The Problem
- Formal patient experience surveys have long delays and low response rates, missing timely feedback.
- Hospitals lacked immediate, unfiltered patient feedback outside official channels.
- It was unclear if social media sentiment could reliably complement established quality measures.
The Solution
- Collected 404,065 tweets (2012) directed at official hospital Twitter accounts.
- Used a machine learning classifier to filter ~34,725 patient experience tweets.
- Performed sentiment analysis and manually coded topics for a sample of patient-feedback tweets.
Architecture Overview
- Aggregated all @-mention tweets to official hospital accounts via API.
- Machine learning model filtered patient experience-related tweets from general mentions.
- Applied NLP for sentiment scoring and manually categorized sample tweets by topic.
- Merged Twitter results with hospital quality datasets (HCAHPS survey scores, readmission rates).
- Conducted statistical analysis comparing social media feedback to hospital performance.
Results and Impacts
- Only about 10% of tweets at US hospitals were patient-experience related.
- These patient-feedback tweets covered diverse aspects of care, reflecting varied real-time concerns.

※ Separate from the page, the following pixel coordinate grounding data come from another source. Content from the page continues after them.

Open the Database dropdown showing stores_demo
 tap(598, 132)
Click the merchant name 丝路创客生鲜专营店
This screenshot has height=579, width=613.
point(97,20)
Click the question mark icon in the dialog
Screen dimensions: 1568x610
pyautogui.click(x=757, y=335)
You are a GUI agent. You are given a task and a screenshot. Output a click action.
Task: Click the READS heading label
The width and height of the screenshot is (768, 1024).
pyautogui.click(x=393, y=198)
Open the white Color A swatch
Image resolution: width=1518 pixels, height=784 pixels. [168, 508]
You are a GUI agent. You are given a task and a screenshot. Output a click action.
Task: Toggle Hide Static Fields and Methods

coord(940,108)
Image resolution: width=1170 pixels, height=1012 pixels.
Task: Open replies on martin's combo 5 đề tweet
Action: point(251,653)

- Hospital Twitter sentiment was only weakly related to formal quality measures.
Skills and Tools Used
| Technique/Skill | Tools/Implementation |
|---|---|
| Social media mining | Twitter API to capture hospital mentions |
| Text classification | ML classifier to isolate experience tweets |
| Sentiment analysis and coding | NLP plus manual content coding |
| Data integration | Merged Twitter data with hospital metrics |
| Statistical analysis | Correlation and regression analysis |
Cross-Project Capabilities
- Built on prior methods of combining social media with formal data (from the longitudinal study).
- Refined tweet classification and sentiment techniques that informed the racial disparities analysis.
- Engaging hospital stakeholders with data parallels engaging policymakers in other projects.
Published Papers/Tools
- A well-received publication at BMJ Quality & Safety documented this first-of-its-kind hospital Twitter analysis. Paper
- A now-archived website (CrowdClinical) showcased patient experince at 3000+ hospitals and clinics in the US and ranked US Hospitals based on social media sentiments. Archived website
- Developed a dataset of hospital-related tweets and a survey instrument for hospital social media practices.